JOB » Recast the data from the line containing "You are a computer-use agent. 600x472 pixels." through the end of the data, both ends included, as a JSON list of strings with one string per line. Omit blank lines and leave the pictures out.

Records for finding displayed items
■ ■ ■

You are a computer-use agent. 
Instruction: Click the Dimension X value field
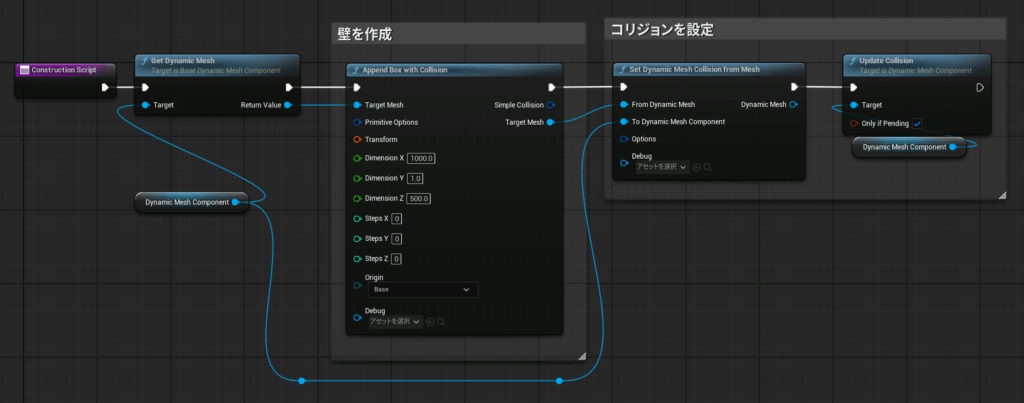point(421,158)
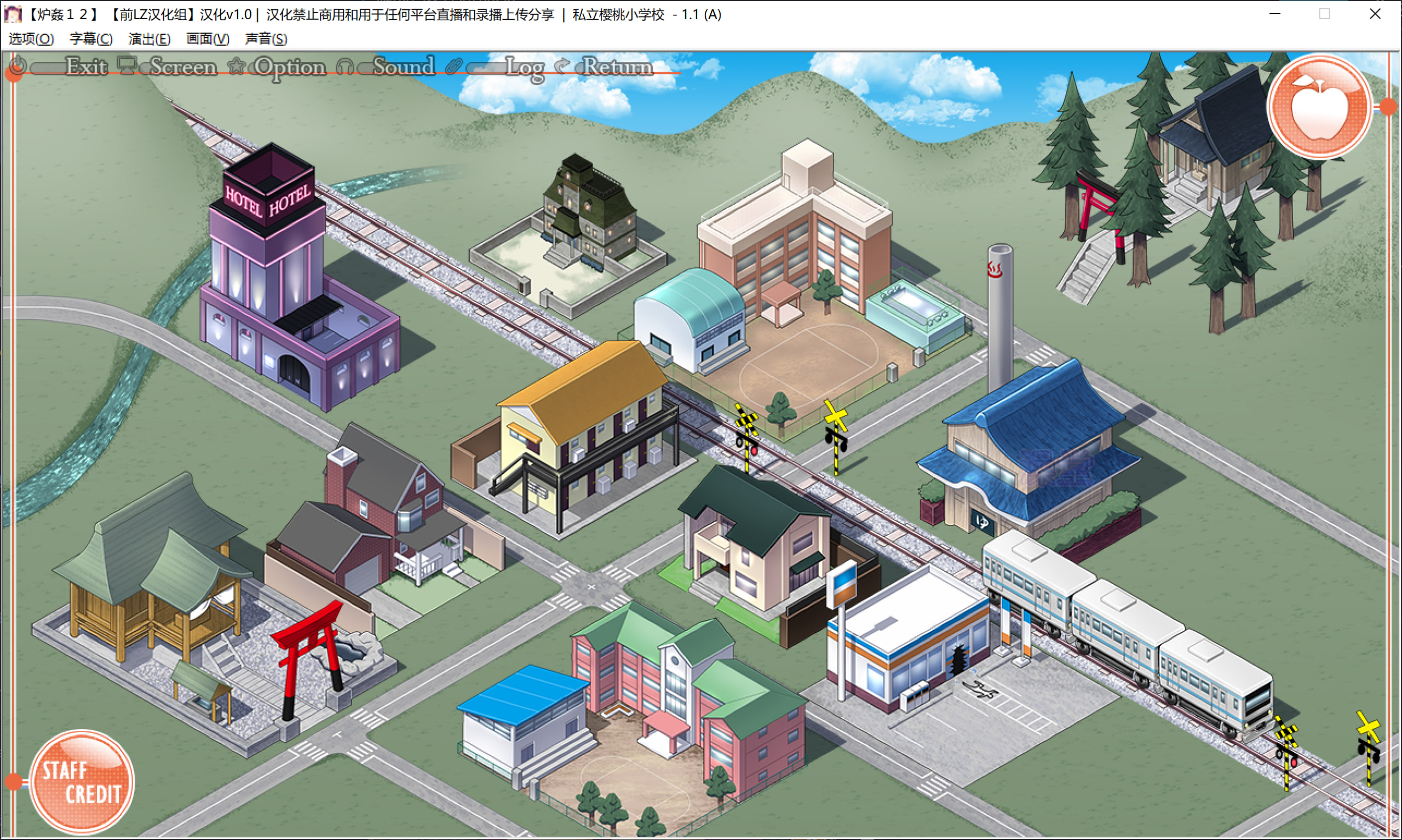1402x840 pixels.
Task: Click the Return arrow icon
Action: pyautogui.click(x=562, y=66)
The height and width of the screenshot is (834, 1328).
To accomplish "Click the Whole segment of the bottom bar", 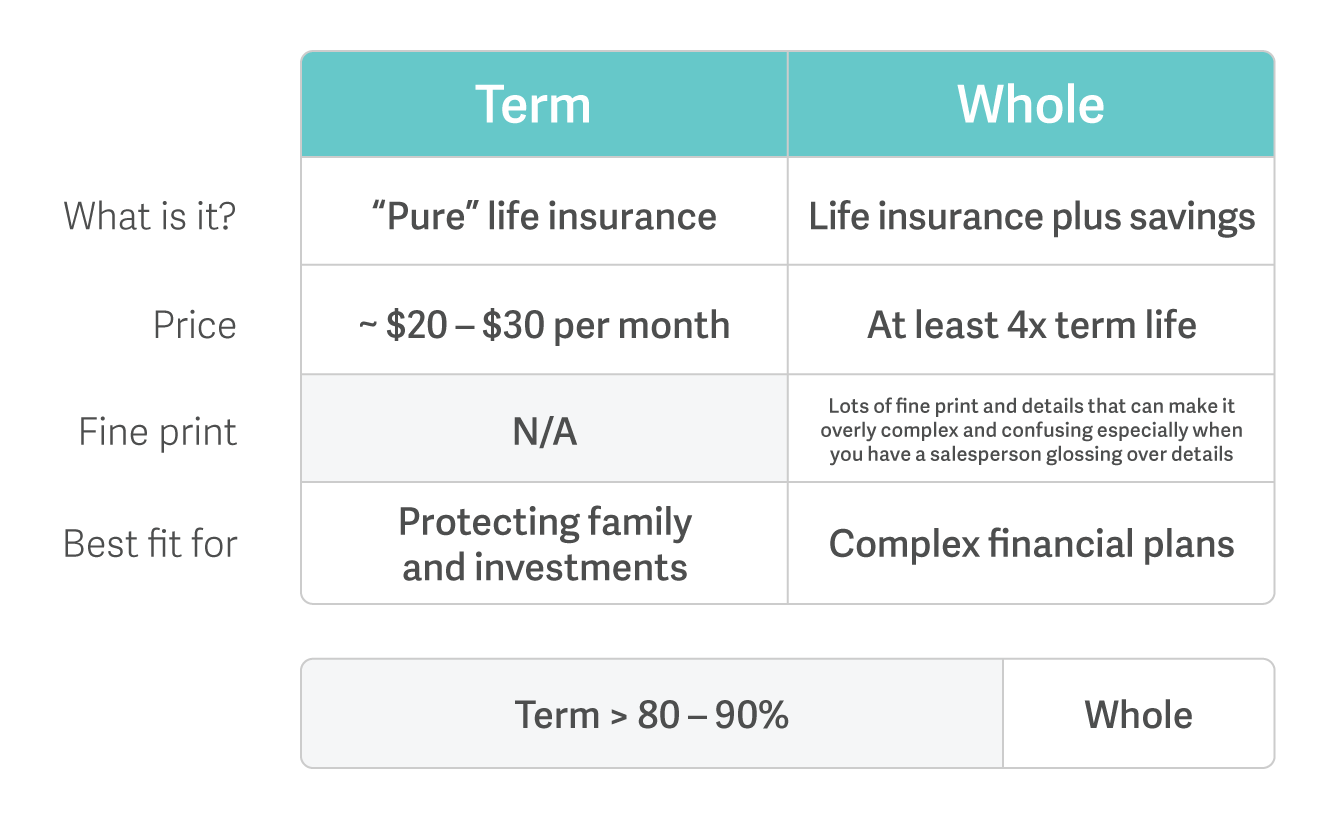I will tap(1138, 714).
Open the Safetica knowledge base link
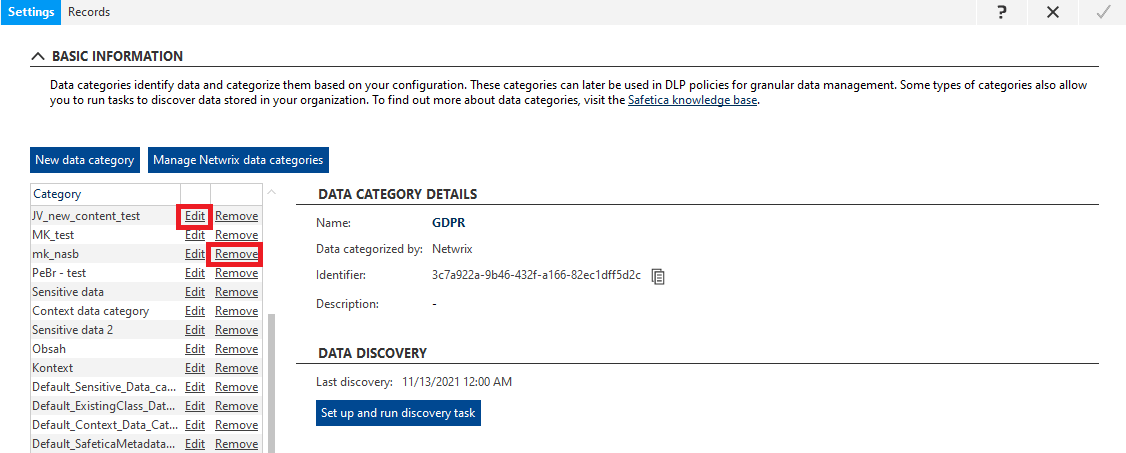The width and height of the screenshot is (1126, 453). click(692, 101)
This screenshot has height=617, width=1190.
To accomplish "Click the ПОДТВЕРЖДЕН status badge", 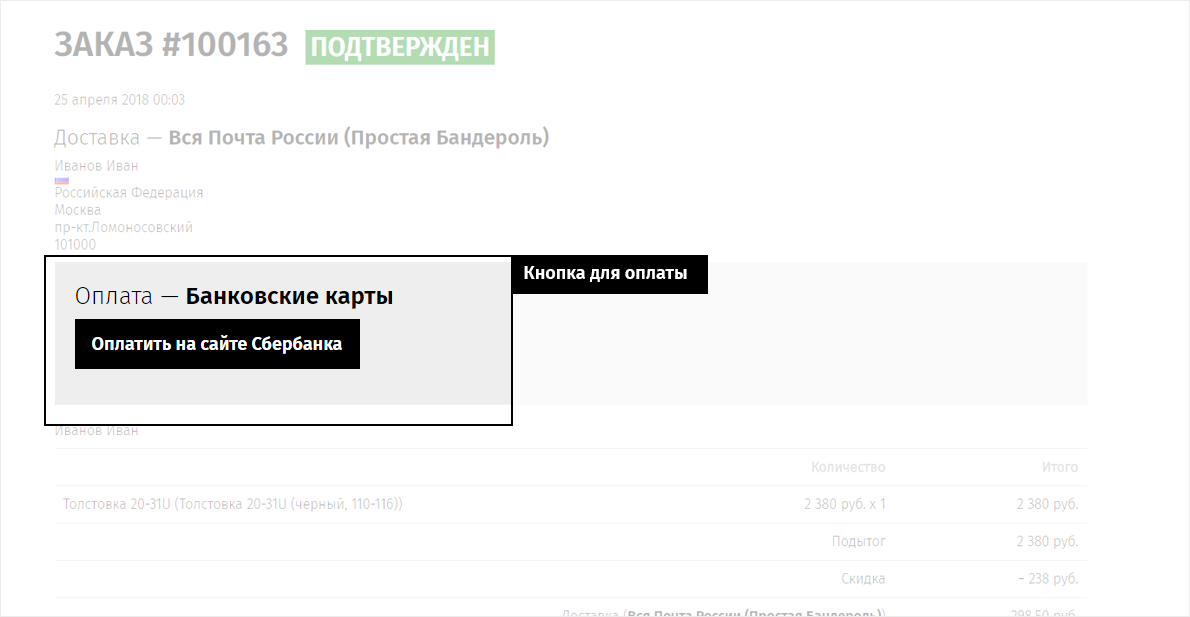I will (400, 47).
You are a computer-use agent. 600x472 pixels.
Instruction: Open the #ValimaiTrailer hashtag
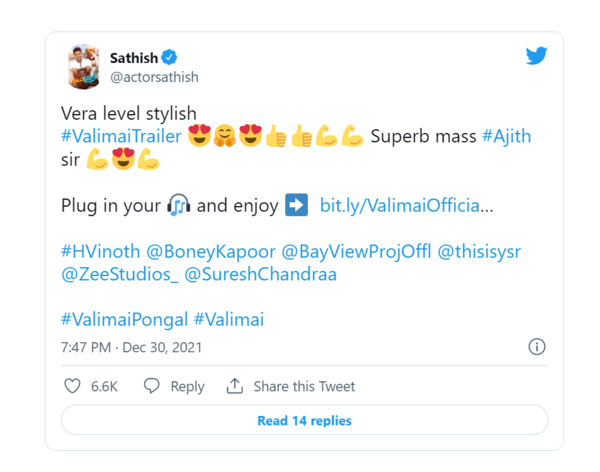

■ ■ ■

FULL OUTPUT »
[
  "You are a computer-use agent. 600x472 pixels.",
  "Instruction: Open the #ValimaiTrailer hashtag"
]